Background information
- Origin: Sweden
- Genres: Electropunk, EBM, industrial, heavy metal
- Years active: 1984–2009, 2019–present
- Members: Magnus Fransson Annelie Bertilsson Jonas Awertoft John Wreibo Lindqwister
- Past members: Joel Rydström Laszlo Hago

= Cat Rapes Dog =

Swedish electropunk/EBM/heavy metal band

Cat Rapes Dog is a Swedish electropunk, EBM and heavy metal band, formed in 1984 by Joel Rydström and Magnus Fransson.

Initially the band self-released a number of albums on cassette, (then a trend followed by many independent acts of their type), plus a cassette album & vinyl singles on Swedish label Front Music Production.

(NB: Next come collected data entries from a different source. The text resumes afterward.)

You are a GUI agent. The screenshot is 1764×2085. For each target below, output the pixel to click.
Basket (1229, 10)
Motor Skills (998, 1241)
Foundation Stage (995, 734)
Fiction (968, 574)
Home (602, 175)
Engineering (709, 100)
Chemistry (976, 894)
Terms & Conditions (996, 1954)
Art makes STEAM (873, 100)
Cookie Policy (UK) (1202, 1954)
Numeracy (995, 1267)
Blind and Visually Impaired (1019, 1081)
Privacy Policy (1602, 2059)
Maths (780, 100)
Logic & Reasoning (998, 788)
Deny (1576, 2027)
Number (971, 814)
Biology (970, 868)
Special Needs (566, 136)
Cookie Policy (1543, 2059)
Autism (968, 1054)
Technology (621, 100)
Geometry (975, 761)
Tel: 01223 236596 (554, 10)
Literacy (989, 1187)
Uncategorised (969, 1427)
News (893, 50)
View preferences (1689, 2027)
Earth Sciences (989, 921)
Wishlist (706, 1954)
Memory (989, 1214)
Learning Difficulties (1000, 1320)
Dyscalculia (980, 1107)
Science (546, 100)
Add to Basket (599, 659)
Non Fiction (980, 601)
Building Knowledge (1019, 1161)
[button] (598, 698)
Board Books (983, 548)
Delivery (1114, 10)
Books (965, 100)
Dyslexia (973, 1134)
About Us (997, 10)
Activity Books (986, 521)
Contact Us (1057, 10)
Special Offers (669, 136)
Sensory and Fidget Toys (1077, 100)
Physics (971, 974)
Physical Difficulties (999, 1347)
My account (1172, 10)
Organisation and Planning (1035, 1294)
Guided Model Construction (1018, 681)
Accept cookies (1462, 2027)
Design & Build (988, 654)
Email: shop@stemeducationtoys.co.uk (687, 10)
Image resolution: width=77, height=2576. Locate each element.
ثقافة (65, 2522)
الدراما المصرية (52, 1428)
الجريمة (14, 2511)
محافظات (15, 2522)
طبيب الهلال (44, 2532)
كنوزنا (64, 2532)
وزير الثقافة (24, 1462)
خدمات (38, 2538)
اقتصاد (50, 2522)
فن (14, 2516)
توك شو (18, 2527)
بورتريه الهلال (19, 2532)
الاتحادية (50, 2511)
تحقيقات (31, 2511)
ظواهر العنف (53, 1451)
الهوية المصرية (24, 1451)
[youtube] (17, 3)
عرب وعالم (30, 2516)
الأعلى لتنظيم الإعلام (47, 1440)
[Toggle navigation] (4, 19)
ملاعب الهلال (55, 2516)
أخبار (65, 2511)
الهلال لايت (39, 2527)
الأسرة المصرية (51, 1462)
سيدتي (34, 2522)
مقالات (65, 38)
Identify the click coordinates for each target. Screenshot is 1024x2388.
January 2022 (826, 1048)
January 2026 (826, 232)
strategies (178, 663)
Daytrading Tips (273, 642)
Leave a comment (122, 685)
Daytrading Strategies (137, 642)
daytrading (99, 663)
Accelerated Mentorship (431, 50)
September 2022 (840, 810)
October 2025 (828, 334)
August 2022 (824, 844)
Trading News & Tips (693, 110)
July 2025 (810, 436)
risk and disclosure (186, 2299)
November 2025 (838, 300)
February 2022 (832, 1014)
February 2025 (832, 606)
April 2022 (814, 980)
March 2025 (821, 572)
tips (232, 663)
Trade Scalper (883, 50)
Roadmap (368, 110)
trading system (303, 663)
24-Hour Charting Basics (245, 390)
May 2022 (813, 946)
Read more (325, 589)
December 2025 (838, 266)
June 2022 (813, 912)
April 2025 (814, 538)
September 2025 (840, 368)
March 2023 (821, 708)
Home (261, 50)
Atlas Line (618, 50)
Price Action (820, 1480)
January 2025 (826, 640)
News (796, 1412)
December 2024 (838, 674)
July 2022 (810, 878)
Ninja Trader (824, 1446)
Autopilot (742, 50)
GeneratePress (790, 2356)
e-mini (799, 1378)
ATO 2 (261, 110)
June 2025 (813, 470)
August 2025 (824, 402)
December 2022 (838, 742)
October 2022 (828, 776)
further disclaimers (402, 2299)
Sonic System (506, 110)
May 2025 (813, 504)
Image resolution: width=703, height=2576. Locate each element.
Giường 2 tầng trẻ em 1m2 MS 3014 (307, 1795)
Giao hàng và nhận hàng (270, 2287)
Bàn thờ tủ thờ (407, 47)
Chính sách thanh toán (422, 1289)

Between 1989 and 1991 Cat Rapes Dog released three studio albums on KK Records, a Belgian independent label specialising in new beat, EBM and industrial acts (such as Front Line Assembly or Vomito Negro) that released over 300 titles between 1987 and 1996. Multiple Cat Rapes Dog albums were later released on Swedish independent labels Energy Rekords (Die Krupps, VNV Nation, Front 242, etc.) and Subspace Communications (Covenant, Apoptygma Berzerk, etc.) and on Artoffact Records of Toronto, Canada in 2013. Additional retrospective compilations have also been released by the above mentioned labels.

== Discography ==

=== Albums ===
- Cat Rapes Dog (1986, MC)
- Nekronomikon (1987, MC)
- Property Produces Bodily Injury (1987, MC)
- Maximum Overdrive (1989)
- God, Guns & Gasoline (1990)
- Superluminal (1991)
- Schizophrenia (1993)
- Moosehair Underwear (1993)
- Biodegradable (1995)
- Fuck Nature (1995)
- More Than You Bargained For (1995)
- The Secrets of God (1998)
- People As Prey (1999)
- Life Was Sweet (2013)
- American Dream (2020)

=== Singles and EPs ===
- Columna Vertebralis (1989)
- Down & Out (1998)
- American Dream 7" (1990)
- Chuckahomo Bridge 12" (1990)
- Fundamental 12" (1990)
- Madman / True Love 7" (1990)
- I Sometimes Wish I Was Famous (1991) (A Swedish Depeche Mode cover album: CRD collaborates with one track: "Something to Do" in which they altered some of the lyrics.)
- The Banzai Beats (1991)
- Superluminal (1991)
- Trojan Whores (1992)
- Moosewear (1993)
- Nej till EU (1994)
- Sucking Dry (1994)
- Motörhead Tribute (1995) (A Scandinavian Motörhead cover album: CRD collaborates with "Deaf Forever".)